Today’s installment of campaign-related news items from across the country.
* Amid reports that Donald Trump’s campaign is planning an eleventh-hour joint campaign event with Nikki Haley, the former president boasted on Fox News about how badly he beat her in the GOP primaries. “Let me just tell you,” the Republican nominee said. “Nikki Haley and I fought, and I beat her by 50, 60, 90 points. I beat her in her own state by numbers that nobody’s ever been beaten by. I beat Nikki badly.”
Wanna watch Donald Trump get asked if Nikki Haley is going to campaign for him and respond by dumping on her for a minute and a half? pic.twitter.com/XbB8A9eYWY
— Matthew Gertz (@MattGertz) October 18, 2024
* The latest University of Texas/Texas Politics Project Poll found a surprisingly competitive presidential race in the Lone Star State, with Trump leading Vice President Kamala Harris by 5 points, 51% to 46%, among likely voters. (Click the link for additional information on the survey’s methodology and margin of error.)
* The same poll also showed incumbent Republican Sen. Ted Cruz hanging onto his advantage over Democratic Rep. Colin Allred, 51% to 44%. (Click the link for additional information on the survey’s methodology and margin of error.)
* In Arizona’s closely watched U.S. Senate race, Republican Kari Lake said there might be “really, really bad” information in Democratic Rep. Ruben Gallego’s divorce records.

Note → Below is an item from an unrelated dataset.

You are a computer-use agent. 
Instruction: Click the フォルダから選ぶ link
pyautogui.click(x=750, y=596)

An Arizona court has now unsealed most of the case file, and the results were quite boring.
* In a related note, the Gallego campaign unveiled a new ad this week featuring support from Barack Obama.
* People involved with the cryptocurrency industry are investing tens of millions of dollars into campaign ads in key states, but the commercials don’t make any references to crypto.

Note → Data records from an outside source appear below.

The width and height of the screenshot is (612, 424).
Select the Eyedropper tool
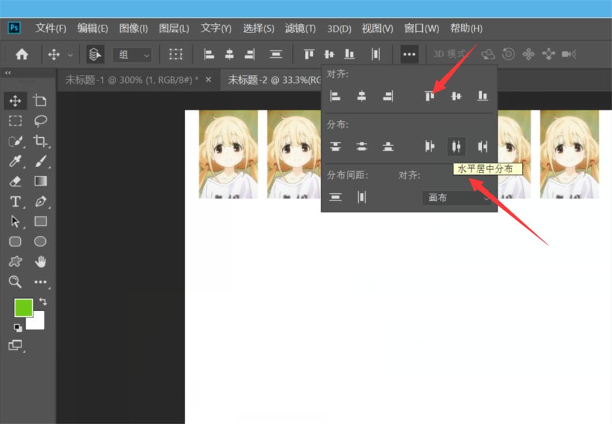(15, 162)
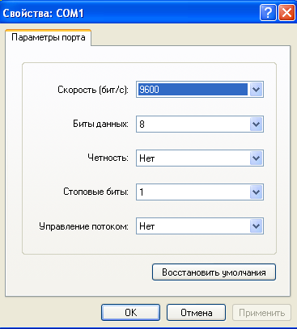Viewport: 297px width, 329px height.
Task: Click the Скорость (бит/с) label
Action: pyautogui.click(x=93, y=90)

* And in Montana’s closely watched U.S. Senate race, new reporting shows Republican Tim Sheehy endorsed abolishing the U.S. Department of Education because it’s meant to “enslave” students. He added, “We formed that department so little Black girls could go to school down South and we could have integrated schooling.” (That’s not even close to being true. The Department of Education became a Cabinet agency in 1979.)